(Data items)
--------
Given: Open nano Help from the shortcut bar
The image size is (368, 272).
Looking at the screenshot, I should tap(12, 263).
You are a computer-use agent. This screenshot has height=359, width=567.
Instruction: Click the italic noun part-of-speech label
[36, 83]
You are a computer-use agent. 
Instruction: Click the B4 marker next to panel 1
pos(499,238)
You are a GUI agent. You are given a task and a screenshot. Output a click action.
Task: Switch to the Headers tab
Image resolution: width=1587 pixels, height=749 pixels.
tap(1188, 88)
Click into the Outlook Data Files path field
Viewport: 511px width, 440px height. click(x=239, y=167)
--------
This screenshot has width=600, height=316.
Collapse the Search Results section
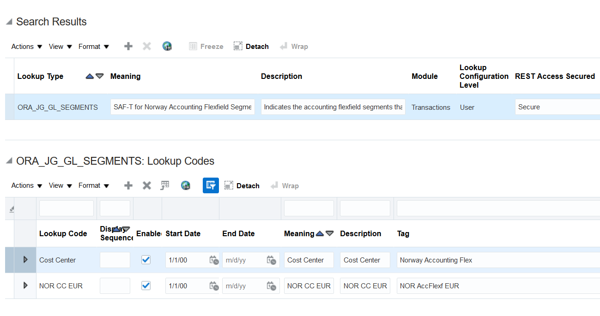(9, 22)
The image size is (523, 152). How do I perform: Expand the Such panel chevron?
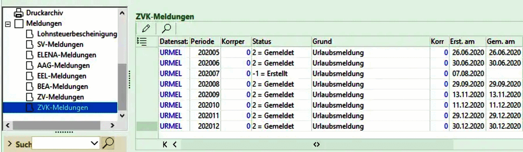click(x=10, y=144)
--------
> What you are asked to do:
In the entries above, find the line holding "You are a computer-use agent. This" and the line holding "Task: Switch to the Headers tab"; print both of them and every line between, exactly, and nothing else.

> Your solution:
You are a computer-use agent. This screenshot has height=359, width=567.
Instruction: Click the italic noun part-of-speech label
[36, 83]
You are a computer-use agent. 
Instruction: Click the B4 marker next to panel 1
pos(499,238)
You are a GUI agent. You are given a task and a screenshot. Output a click action.
Task: Switch to the Headers tab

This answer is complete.